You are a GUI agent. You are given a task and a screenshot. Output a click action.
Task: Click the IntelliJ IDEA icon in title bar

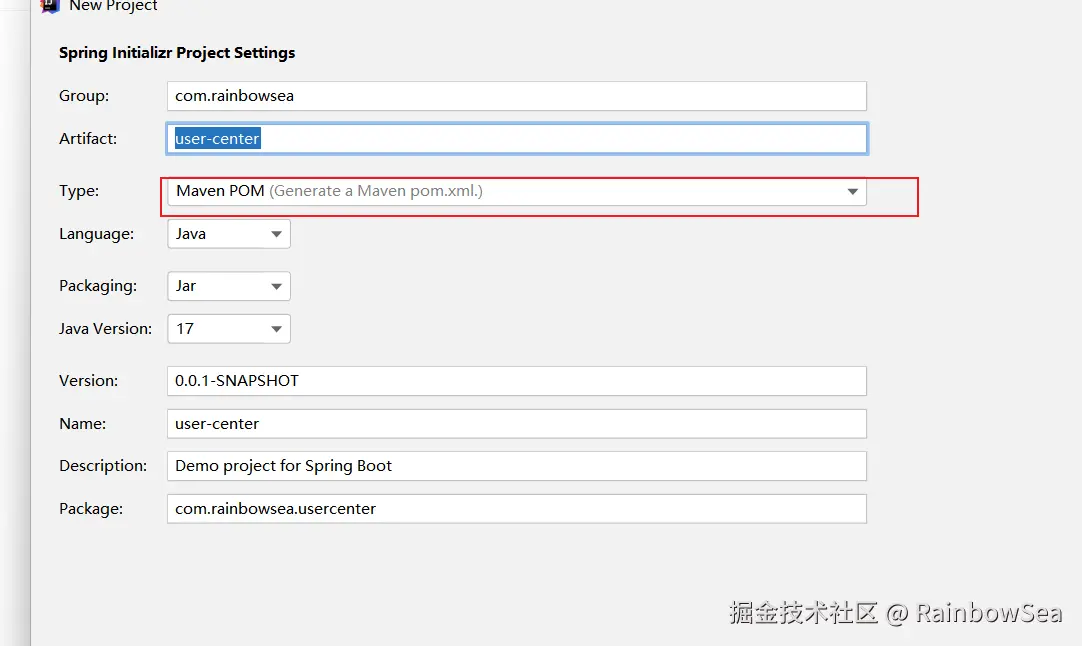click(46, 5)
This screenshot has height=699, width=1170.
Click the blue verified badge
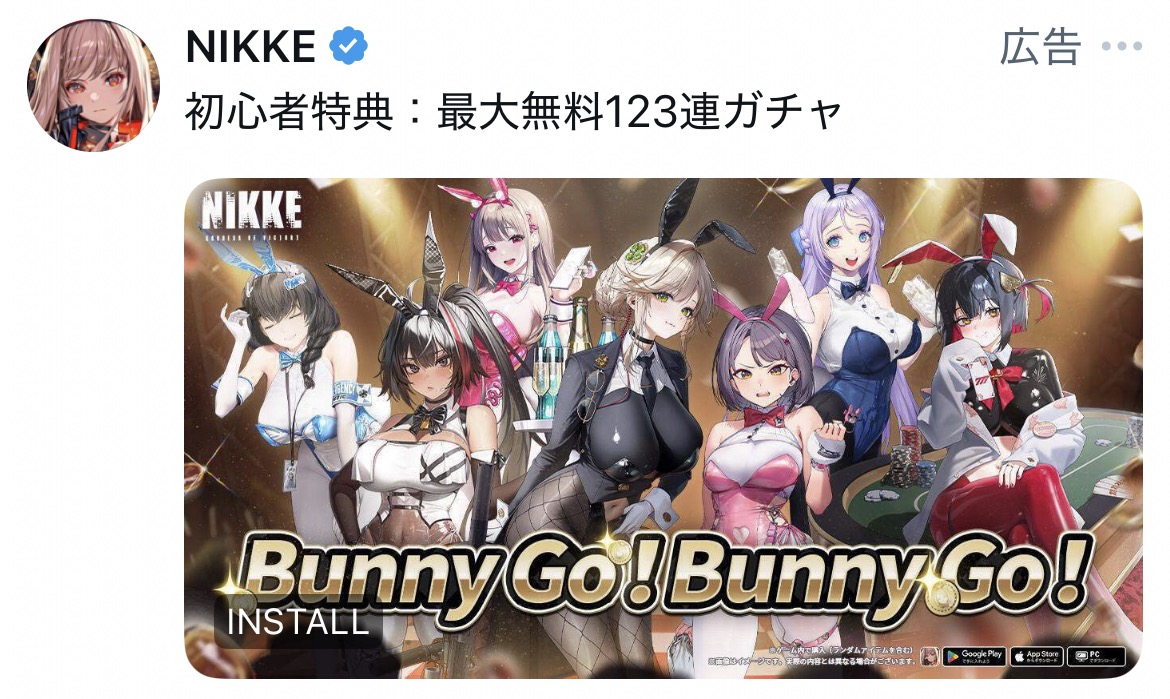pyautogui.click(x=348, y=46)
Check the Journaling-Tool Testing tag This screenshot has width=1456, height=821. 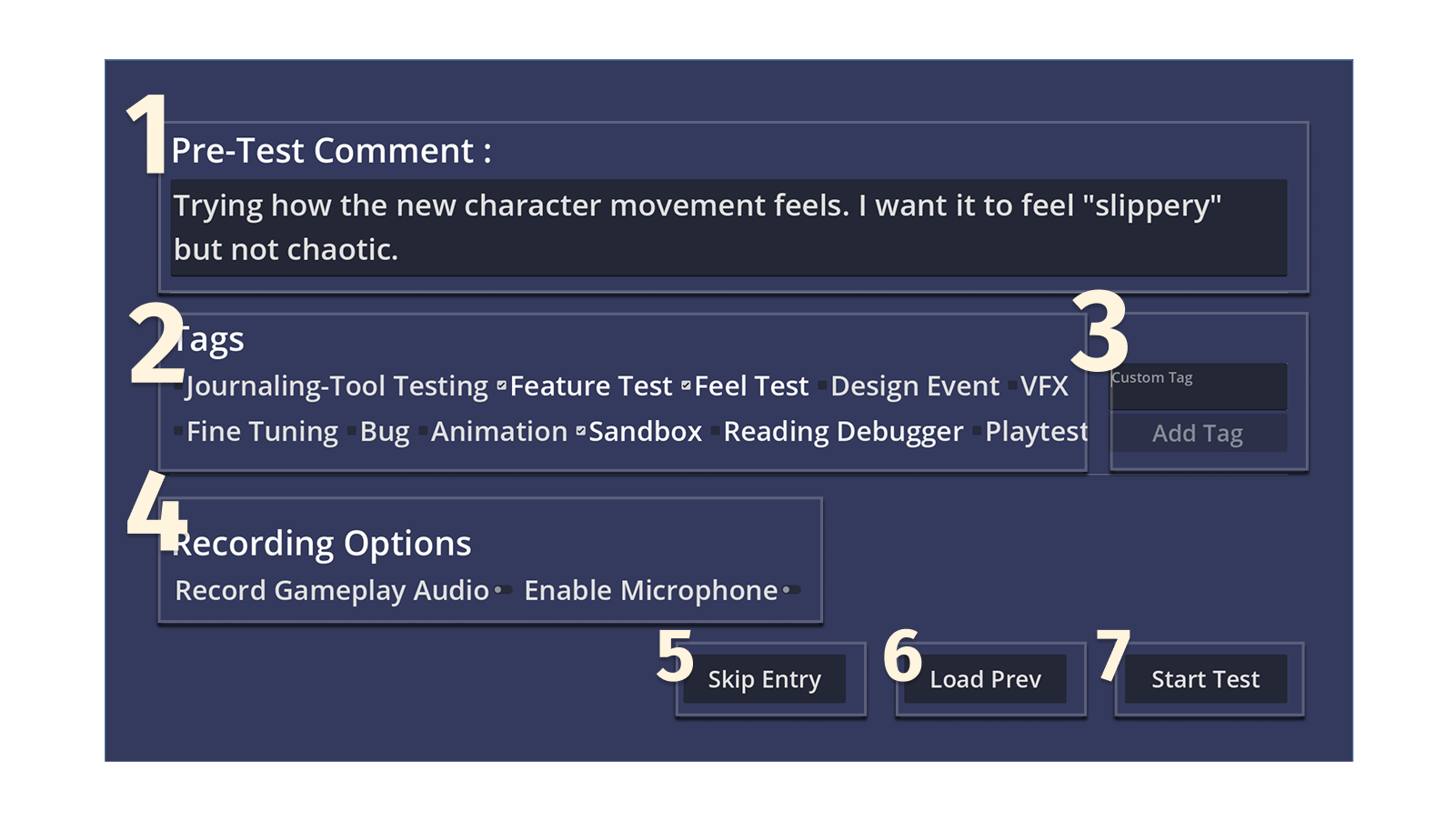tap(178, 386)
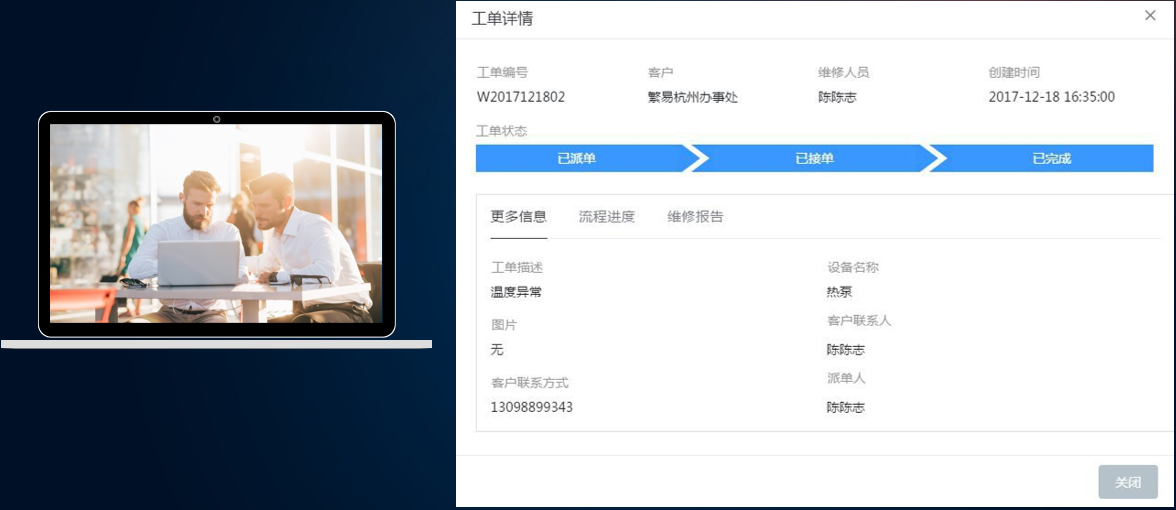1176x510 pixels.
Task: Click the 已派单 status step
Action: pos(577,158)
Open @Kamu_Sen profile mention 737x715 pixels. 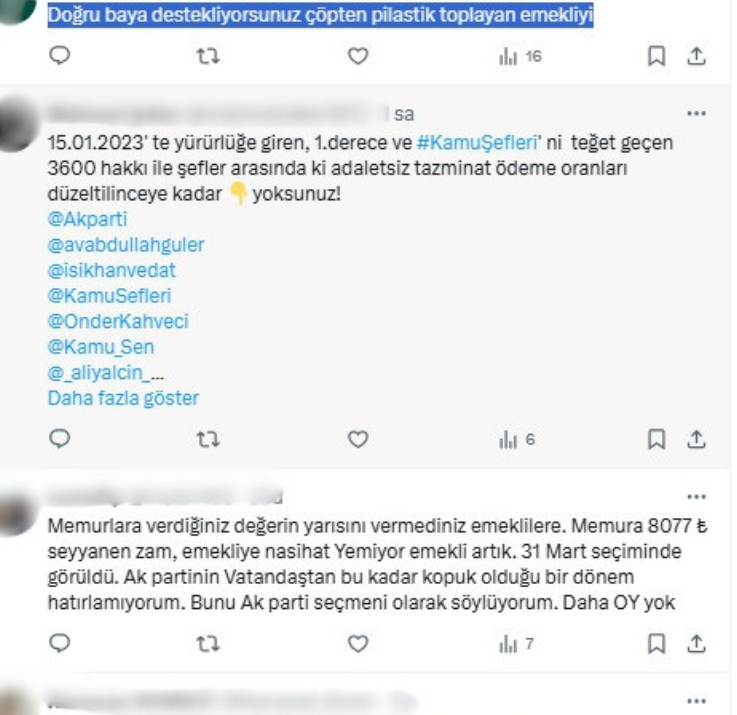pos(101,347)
------------------------------
**Objective**
Render the records from the start through the line containing "pyautogui.click(x=348, y=46)" as a Markdown table with the columns Row and Line, one numbered row per line and no rows for blank lines. Leave the pictures out.

**Finished answer**
| Row | Line |
|---|---|
| 1 | You are a GUI agent. You are given a task and a screenshot. Output a click action. |
| 2 | Task: Click the IntelliJ IDEA icon in title bar |
| 3 | click(46, 5) |
| 4 | This screenshot has height=699, width=1170. |
| 5 | Click the blue verified badge |
| 6 | pyautogui.click(x=348, y=46) |